**TASK**
Retype the opening lines of the data exactly, stopping after the line that contains "The image size is (402, 317).". Skip every picture.

Pixel coordinate grounding data:
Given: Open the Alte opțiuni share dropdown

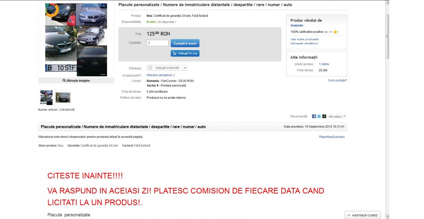Looking at the screenshot, I should 337,116.
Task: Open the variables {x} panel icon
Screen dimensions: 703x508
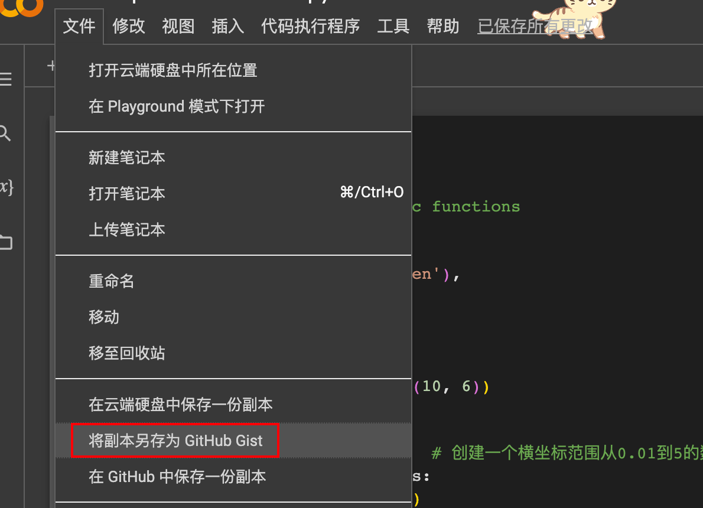Action: [6, 187]
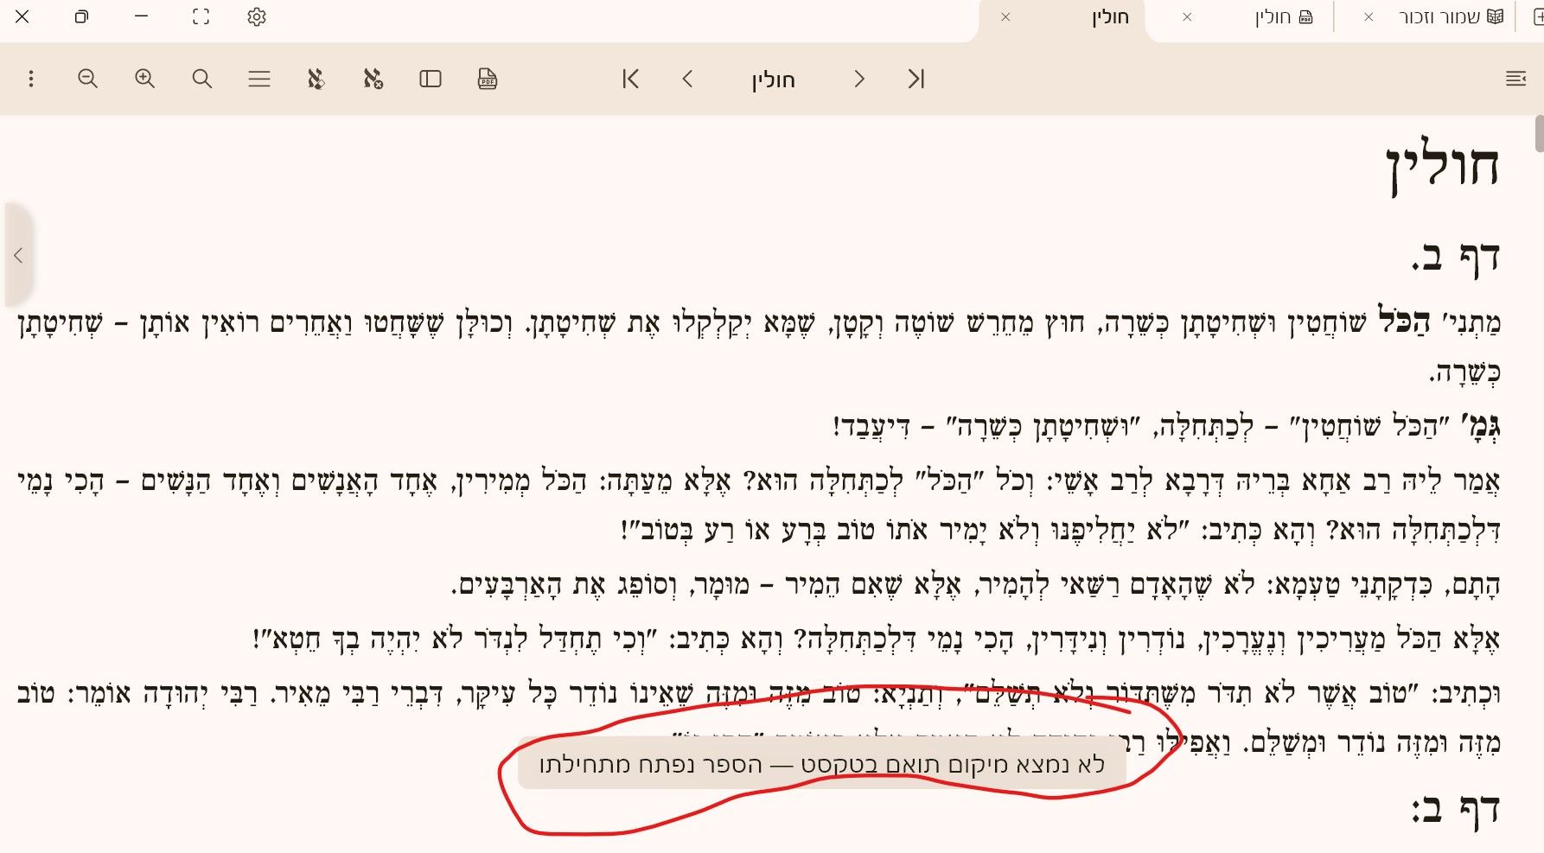Open the table of contents icon at toolbar right

1515,80
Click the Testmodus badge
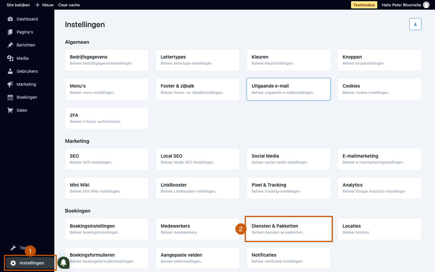Screen dimensions: 435x272 coord(364,5)
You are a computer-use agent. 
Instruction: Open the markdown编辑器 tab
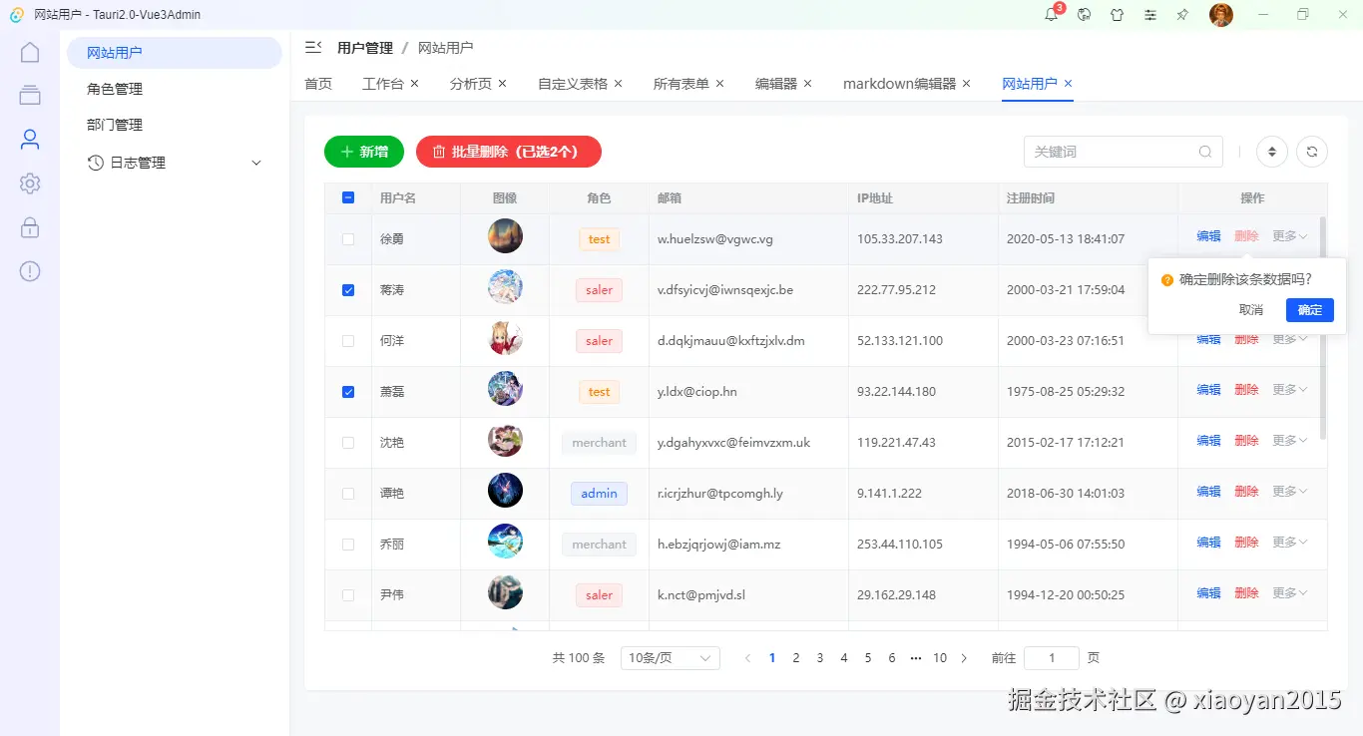[899, 84]
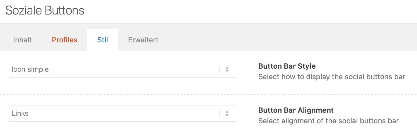This screenshot has height=130, width=417.
Task: Click the Button Bar Alignment label
Action: 296,110
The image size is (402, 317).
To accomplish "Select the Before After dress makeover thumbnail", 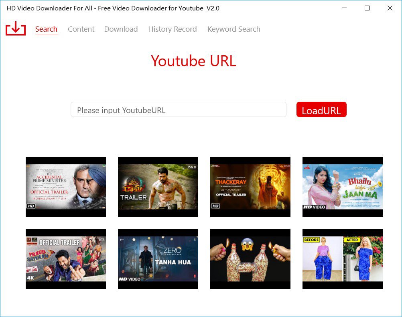I will [x=342, y=258].
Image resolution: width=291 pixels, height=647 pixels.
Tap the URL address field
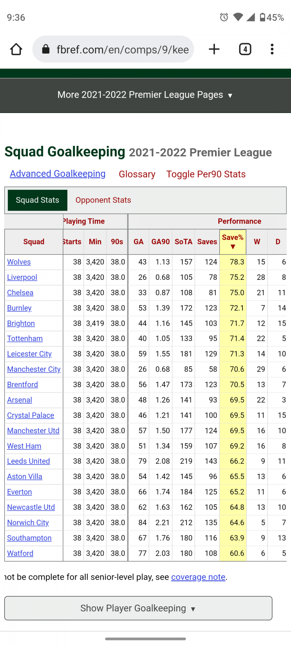pos(122,49)
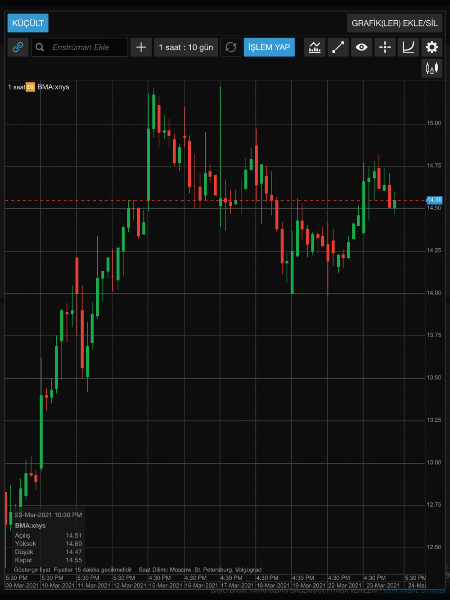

**RESPONSE AREA**
Given: Open the Alte opțiuni share dropdown

Looking at the screenshot, I should 337,116.
Task: Open the variables {x} panel icon
Screen dimensions: 703x508
Action: [6, 187]
Open the table of contents icon at toolbar right

1515,80
Click the Testmodus badge
Screen dimensions: 435x272 coord(364,5)
You are a computer-use agent. 
Instruction: Open the markdown编辑器 tab
[899, 84]
This screenshot has height=130, width=417.
Task: Click the Button Bar Alignment label
Action: 296,110
The image size is (402, 317).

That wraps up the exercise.